Caminando de puntillas se acercó a la silla en donde su papá dejaba doblados los pantalones. Fausto sabía que la billetera estaba en el bolsillo derecho de atrás, mientras que el dinero suelto, las monedas, estaban en la bolsa también de la derecha de adelante. Cuando su padre caminaba se oía un cierto cascabeleo de monedas a su alrededor, un aura sonora de tintines metálicos.

Tenso, con un gran temor de ser descubierto, Fausto deslizó su mano en el bolsillo. En esos momentos el padre cambió de posición y el niño pensó que el mundo se le caía encima. Pero no, el hombre no despertó y el niño se apresuró a sacar alguna moneda, la que fuera, y salir lo más pronto posible de la recámara. El tictac del despertador le parecía el de una bomba de tiempo.

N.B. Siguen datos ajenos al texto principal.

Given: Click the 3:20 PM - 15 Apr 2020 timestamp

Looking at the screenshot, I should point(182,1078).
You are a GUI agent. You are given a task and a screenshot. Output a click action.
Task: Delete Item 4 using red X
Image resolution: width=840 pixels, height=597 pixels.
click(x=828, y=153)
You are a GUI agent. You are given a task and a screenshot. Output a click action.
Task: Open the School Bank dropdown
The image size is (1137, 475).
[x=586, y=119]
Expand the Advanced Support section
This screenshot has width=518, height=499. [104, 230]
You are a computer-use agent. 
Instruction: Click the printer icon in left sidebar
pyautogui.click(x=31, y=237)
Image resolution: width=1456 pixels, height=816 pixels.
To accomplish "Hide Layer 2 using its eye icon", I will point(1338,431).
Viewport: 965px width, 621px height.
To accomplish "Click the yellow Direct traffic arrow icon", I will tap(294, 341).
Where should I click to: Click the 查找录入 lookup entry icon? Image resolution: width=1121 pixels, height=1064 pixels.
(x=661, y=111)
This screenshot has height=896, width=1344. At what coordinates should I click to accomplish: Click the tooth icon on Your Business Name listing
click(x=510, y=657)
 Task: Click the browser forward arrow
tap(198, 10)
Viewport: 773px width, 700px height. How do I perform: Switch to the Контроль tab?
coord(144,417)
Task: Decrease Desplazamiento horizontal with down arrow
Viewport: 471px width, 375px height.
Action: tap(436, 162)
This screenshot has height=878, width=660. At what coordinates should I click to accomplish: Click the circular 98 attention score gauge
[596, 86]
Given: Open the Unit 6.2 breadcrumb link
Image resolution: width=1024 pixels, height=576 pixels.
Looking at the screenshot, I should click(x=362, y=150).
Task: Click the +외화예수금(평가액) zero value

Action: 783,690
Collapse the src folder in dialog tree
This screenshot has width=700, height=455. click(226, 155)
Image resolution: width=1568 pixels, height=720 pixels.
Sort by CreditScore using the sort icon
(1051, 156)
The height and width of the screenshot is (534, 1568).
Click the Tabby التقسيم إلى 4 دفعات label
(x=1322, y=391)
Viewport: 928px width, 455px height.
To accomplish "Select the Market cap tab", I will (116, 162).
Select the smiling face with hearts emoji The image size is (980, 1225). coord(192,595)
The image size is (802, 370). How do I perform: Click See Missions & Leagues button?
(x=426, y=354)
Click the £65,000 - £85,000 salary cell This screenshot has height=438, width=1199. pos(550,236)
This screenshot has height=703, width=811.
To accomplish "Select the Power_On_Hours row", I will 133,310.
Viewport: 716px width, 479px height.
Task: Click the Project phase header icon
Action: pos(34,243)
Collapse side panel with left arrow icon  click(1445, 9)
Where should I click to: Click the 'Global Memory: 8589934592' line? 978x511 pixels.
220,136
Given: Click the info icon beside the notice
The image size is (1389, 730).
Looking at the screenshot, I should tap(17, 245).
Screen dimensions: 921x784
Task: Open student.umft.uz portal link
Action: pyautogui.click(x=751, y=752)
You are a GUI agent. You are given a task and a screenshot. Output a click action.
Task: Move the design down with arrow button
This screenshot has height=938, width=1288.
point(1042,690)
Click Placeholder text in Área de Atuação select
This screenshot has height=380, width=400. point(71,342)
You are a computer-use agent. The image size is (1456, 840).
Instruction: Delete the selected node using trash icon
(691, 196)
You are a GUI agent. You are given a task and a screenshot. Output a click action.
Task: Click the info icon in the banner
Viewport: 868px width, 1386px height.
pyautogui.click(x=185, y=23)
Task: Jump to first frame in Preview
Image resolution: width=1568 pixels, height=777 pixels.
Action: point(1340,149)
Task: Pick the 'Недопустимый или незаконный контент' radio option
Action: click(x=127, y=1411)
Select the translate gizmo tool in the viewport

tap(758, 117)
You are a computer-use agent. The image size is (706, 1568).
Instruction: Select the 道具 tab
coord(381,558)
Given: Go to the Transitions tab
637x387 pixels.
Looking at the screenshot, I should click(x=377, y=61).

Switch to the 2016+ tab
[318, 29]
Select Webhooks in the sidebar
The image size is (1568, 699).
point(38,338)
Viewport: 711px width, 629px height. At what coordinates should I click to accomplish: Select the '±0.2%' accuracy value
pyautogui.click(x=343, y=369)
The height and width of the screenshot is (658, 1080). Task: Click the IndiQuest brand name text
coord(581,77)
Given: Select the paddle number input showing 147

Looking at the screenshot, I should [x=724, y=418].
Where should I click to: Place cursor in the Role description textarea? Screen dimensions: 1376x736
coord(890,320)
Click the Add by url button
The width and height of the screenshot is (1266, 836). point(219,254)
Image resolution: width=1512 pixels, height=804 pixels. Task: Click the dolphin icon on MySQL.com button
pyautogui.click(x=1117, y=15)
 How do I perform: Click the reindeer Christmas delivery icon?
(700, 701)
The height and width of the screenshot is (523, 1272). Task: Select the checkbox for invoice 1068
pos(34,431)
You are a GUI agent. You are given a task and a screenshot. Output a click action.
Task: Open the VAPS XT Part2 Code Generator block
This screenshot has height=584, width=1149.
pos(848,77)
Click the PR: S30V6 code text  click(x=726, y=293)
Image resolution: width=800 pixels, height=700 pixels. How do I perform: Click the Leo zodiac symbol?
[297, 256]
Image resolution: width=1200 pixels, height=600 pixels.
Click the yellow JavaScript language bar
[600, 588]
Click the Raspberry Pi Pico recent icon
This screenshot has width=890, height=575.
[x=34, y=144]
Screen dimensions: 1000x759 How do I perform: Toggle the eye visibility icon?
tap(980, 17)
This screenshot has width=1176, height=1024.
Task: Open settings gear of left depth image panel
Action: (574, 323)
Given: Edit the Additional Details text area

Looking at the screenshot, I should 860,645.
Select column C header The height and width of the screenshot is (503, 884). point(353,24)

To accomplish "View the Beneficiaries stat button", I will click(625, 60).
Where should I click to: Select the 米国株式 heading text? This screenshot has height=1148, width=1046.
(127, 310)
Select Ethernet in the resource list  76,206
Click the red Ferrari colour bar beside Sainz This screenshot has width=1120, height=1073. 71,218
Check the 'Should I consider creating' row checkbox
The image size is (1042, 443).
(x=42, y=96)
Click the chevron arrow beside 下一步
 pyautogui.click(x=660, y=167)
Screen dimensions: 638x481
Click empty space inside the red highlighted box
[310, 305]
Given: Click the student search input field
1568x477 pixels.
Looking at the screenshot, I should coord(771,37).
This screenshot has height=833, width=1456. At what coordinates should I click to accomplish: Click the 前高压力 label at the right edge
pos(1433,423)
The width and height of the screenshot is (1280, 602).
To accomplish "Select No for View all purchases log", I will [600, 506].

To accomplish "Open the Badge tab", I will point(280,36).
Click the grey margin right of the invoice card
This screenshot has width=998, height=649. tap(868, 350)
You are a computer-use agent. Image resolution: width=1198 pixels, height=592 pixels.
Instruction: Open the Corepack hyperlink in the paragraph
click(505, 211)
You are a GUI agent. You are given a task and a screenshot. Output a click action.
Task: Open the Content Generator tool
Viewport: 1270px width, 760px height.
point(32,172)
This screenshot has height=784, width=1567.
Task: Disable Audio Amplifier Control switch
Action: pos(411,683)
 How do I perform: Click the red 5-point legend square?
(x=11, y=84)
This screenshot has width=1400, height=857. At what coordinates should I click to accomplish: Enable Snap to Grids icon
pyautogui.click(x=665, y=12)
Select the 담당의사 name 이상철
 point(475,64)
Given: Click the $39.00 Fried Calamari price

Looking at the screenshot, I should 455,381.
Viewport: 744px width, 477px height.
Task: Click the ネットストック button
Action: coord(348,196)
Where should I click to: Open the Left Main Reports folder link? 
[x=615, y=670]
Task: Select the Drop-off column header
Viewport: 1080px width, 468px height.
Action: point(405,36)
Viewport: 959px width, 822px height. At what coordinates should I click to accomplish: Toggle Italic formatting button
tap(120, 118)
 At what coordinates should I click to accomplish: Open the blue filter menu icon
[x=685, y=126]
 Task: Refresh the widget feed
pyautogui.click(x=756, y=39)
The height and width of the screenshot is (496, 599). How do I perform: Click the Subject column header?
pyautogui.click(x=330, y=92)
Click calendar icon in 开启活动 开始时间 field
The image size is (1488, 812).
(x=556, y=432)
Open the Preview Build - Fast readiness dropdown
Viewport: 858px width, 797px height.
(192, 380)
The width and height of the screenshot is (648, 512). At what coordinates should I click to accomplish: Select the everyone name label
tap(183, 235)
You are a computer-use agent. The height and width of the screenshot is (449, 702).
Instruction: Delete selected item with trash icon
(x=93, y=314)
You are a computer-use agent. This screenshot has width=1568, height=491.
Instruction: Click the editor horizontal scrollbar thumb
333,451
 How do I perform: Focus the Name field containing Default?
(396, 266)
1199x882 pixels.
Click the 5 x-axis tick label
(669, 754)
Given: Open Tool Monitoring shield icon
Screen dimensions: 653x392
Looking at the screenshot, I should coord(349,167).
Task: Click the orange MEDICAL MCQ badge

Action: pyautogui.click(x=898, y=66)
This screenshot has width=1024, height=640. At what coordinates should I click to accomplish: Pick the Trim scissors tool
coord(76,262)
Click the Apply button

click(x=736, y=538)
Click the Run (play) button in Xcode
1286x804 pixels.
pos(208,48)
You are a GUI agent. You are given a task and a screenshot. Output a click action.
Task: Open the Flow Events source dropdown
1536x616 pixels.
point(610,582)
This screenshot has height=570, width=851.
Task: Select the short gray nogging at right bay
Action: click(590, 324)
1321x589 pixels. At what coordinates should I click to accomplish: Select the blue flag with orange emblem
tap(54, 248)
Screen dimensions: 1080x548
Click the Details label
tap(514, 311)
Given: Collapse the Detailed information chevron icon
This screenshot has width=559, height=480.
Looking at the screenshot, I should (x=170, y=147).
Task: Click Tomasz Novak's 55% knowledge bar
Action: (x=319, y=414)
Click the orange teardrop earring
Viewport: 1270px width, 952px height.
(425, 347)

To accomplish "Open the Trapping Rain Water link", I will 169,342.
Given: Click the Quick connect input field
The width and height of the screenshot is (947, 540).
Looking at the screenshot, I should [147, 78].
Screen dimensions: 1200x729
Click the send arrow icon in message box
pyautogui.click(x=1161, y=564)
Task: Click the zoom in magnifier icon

Apenas atrapada una moneda, Fausto sacó su mano y, lo más rápidamente dentro de su lentitud, se dirigió a la puerta y volvió a su cuarto. Cerró la puerta y miró la moneda que hasta ese momento sólo había sentido con su palma. Con asombro y avidez descubrió que se trataba de la moneda de más alta denominación (en aquel momento, nada que ver con esta época de rutinarias hiperinflaciones), la de dos pesos. Con eso le alcanzaría para comprarse no sólo las dos revistas que había dejado apartadas sino también otra más. Sintió entonces el placer del avaro cuando cuenta sus monedas o el del glotón cuando saborea su bocado. Estaba en pleno deleite cuando, como caído del cielo, un remordimiento se le clavó en su pecho, un sentimiento de culpa como nunca antes había experimentado.

He robado, pensó. He robado dinero a mi padre.

El gozo de unos segundos antes se vio transformado en una angustia que no lo abandonó durante el día, ni siquiera cuando con sus ojos devoraba lujurioso las hojas de las revistas. Mientras Batman y Robin luchaban contra el Mal, él, Fausto, era el Mal mismo, al haber robado la moneda al padre. ¡Archivillano!

A la semana siguiente volvió a repetir su acción, a veces un peso, otras cincuenta céntimos, jamás un billete. Y a la semana siguiente, y a la otra, y así siguió durante varios meses, sin nunca ser descubierto, quemándose entre el gozo de atesorar historias y la culpa de robar al padre. Escondía los comics comprados en un galerón fuera de la casa, para que sus papás no los vieran y no sospecharan algo al respecto.

Desde entonces Fausto se sintió sucio, por un buen tiempo después de que dejara de robar. Cuando tuvo que confesarse –por imposición de la madre, primero, y de tía Marina después–, nunca reveló al sacerdote ese pecado íntimo que lo corroía. Después de todo, ¡quién pensaría ladrón a niño tan adorable!